2. Maßgeblicher Zeitpunkt der Beiordnung iS von § 60 Abs 1 S 1 RVG ist der formale Akt der Beiordnung durch Beschluss, nicht der Beginn des Wirkzeitraums der Beiordnung.

 

Tenor

Die Erinnerung des Antragsgegners gegen die Festsetzung der aus der Staatskasse zu gewährenden Vergütung für die Tätigkeit der Antragstellerin als beigeordnete Rechtsanwältin im Verfahren L 4 SO 87/13 vor dem Hessischen Landessozialgericht durch den Urkundsbeamten der Geschäftsstelle des Hessischen Landessozialgerichts vom 18. Dezember 2015 wird zurückgewiesen.

 

Gründe

I.

Die Beteiligten streiten um die Höhe der aus der Landeskasse zu Gunsten der Antragstellerin zu zahlenden Rechtsanwaltsvergütung, insbesondere um die Frage, ob das Rechtsanwaltsvergütungsgesetz (RVG) in der Fassung gültig ab 1. August 2013 oder in der Fassung gültig bis 31. Juli 2013 maßgeblich ist.

Streitgegenstand des Ausgangsverfahrens war die Gewährung einer Wohnungserstausstattung nach den Vorschriften des Sozialgesetzbuchs Zwölftes Buch (SGB XII).
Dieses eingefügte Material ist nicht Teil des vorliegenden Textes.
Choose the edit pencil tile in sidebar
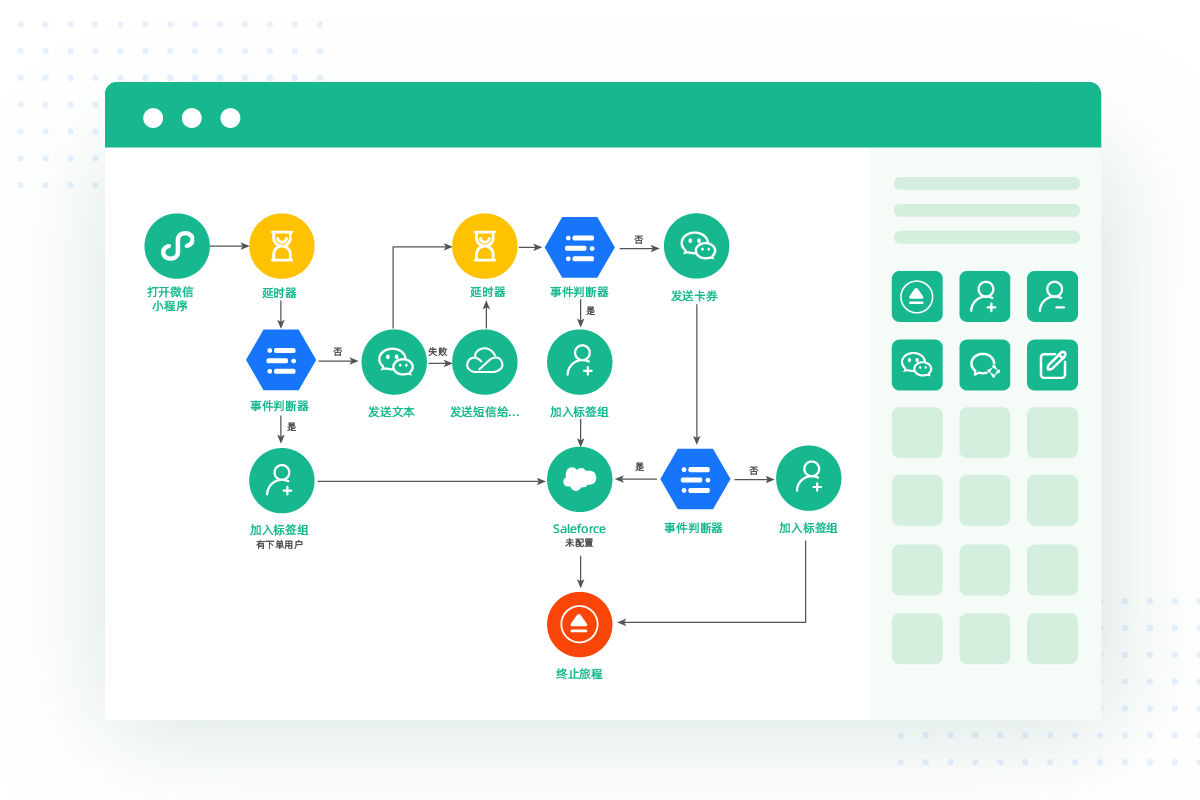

Gegen das teilweise klageabweisende Urteil des Sozialgerichts Fulda vom 13. März 2013 (S 7 SO 18/12) legte der Kläger des Ausgangsverfahrens am 3. Mai 2013 zunächst selbst Berufung zum Hessischen Landessozialgericht (L 4 SO 87/13) ein. Mit Schreiben vom 5. Juli 2013, eingegangen am 9. Juli 2013, beantragte er die Gewährung von Prozesskostenhilfe für das Berufungsverfahren unter Beiordnung der Antragstellerin. Diese habe ihm mitgeteilt, dass sie ohne die Zusage der Kostenübernahme keine Vertretung übernehmen könne. Mit Beschluss vom 8. August 2013 bewilligte der zuständige Senat Prozesskostenhilfe ohne Ratenzahlung rückwirkend ab 9. Juli 2013 unter Beiordnung der Antragstellerin.
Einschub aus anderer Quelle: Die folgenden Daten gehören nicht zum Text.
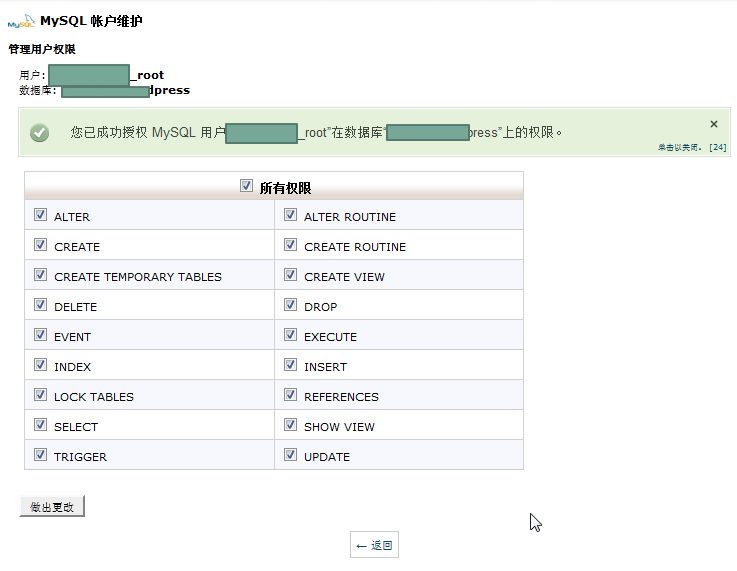Toggle the LOCK TABLES checkbox
Image resolution: width=737 pixels, height=571 pixels.
coord(40,395)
Nach Beendigung des Berufungsverfahrens durch gerichtlichen Vergleich am 16. Dezember 2015 beantragte die Antragstellerin am 17. Dezember 2015, die Kosten für das Verfahren in Höhe von insgesamt 1.373,62 EUR nach dem RVG i.d.F. gültig ab 1. August 2013 festzusetzen. Die Übernahme des Verfahrens sei mit Eingang des Beschlusses über die Bewilligung von Prozesskostenhilfe am 16. August 2013 erfolgt.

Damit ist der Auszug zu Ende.